WHAT YOU WILL DO>
a: In the page on complementary events, condense the paragraph beginning "In probability, complementary events" into a short bulleted list that keeps its main facts.
b: Reproduce word for word the part of the complementary events page starting with "Example-1: Suppose you" and going on through "a blue marble.".

START EXTRACTED TEXT

Complementary Events: Probability Relationship

In probability, complementary events are two events that together cover all possible outcomes of an experiment, and they do not overlap (i.e., they are mutually exclusive). If we know the probability of an event occurring, we can easily find the probability of that event not occurring, and vice-versa. This is because the sum of the probabilities of an event and its complement must equal 1 (or 100%).

Formulae

The fundamental relationship for complementary events is:

$P(E) + P(\text{not } E) = 1$

Where:

• $P(E)$ represents the probability of event E occurring.
• $P(\text{not } E)$ represents the probability of event E not occurring (also denoted as $P(E’)$ or $P(\overline{E})$).

We can also rewrite the formula to find the probability of the complement:

$P(\text{not } E) = 1 – P(E)$

Examples

Example-1: Suppose you roll a fair six-sided die. Let event E be rolling a ‘2’. Then:

• $P(E) = \frac{1}{6}$ (There is one ‘2’ on a six-sided die).
• $\text{not } E$ is rolling any number *other* than a ‘2’.
• $P(\text{not } E) = \frac{5}{6}$ (There are five other numbers).
• Therefore, $P(E) + P(\text{not } E) = \frac{1}{6} + \frac{5}{6} = 1$.

Example-2: A bag contains 10 marbles: 4 red and 6 blue. Let event E be selecting a red marble.

• $P(E) = \frac{4}{10} = \frac{2}{5}$
• $\text{not } E$ is selecting a blue marble.
• $P(\text{not } E) = \frac{6}{10} = \frac{3}{5}$
• Therefore, $P(E) + P(\text{not } E) = \frac{2}{5} + \frac{3}{5} = 1$.

Theorem with Proof

Theorem: For any event E in a sample space S, the sum of the probability of E and the probability of its complement (not E) is equal to 1.

Proof:

1. Let S be the sample space (the set of all possible outcomes). Then, the total probability of all outcomes in S is 1: $P(S) = 1$.
2. Event E and its complement (not E), denoted as E’, cover the entire sample space S. Every outcome is either in E or in E’ (but not both).
3. Since E and E’ are mutually exclusive (they don’t overlap), we can write: $S = E \cup E’$.

END EXTRACTED TEXT
START GIVEN MATERIAL

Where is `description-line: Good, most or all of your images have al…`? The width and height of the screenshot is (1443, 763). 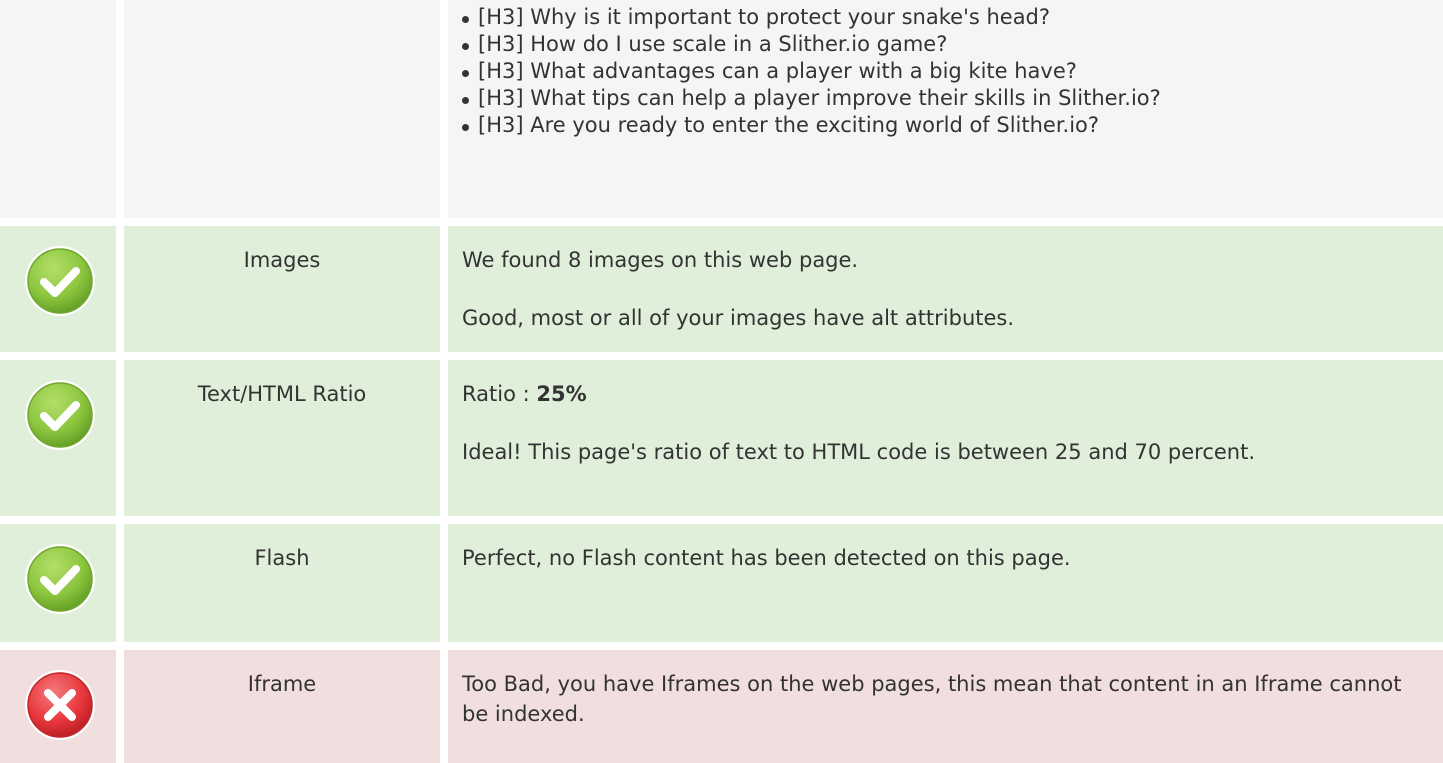
description-line: Good, most or all of your images have al… is located at coordinates (738, 318).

END GIVEN MATERIAL

RESPONSES IN ORDER>
a:
- Complementary events are two events that together cover all possible outcomes of an experiment.
- They do not overlap, so they are mutually exclusive.
- Knowing the probability of an event occurring gives the probability of it not occurring, and vice versa.
- This works because the probabilities of an event and its complement add up to 1 (or 100%).

b:
Example-1: Suppose you roll a fair six-sided die. Let event E be rolling a ‘2’. Then:

• $P(E) = \frac{1}{6}$ (There is one ‘2’ on a six-sided die).
• $\text{not } E$ is rolling any number *other* than a ‘2’.
• $P(\text{not } E) = \frac{5}{6}$ (There are five other numbers).
• Therefore, $P(E) + P(\text{not } E) = \frac{1}{6} + \frac{5}{6} = 1$.

Example-2: A bag contains 10 marbles: 4 red and 6 blue. Let event E be selecting a red marble.

• $P(E) = \frac{4}{10} = \frac{2}{5}$
• $\text{not } E$ is selecting a blue marble.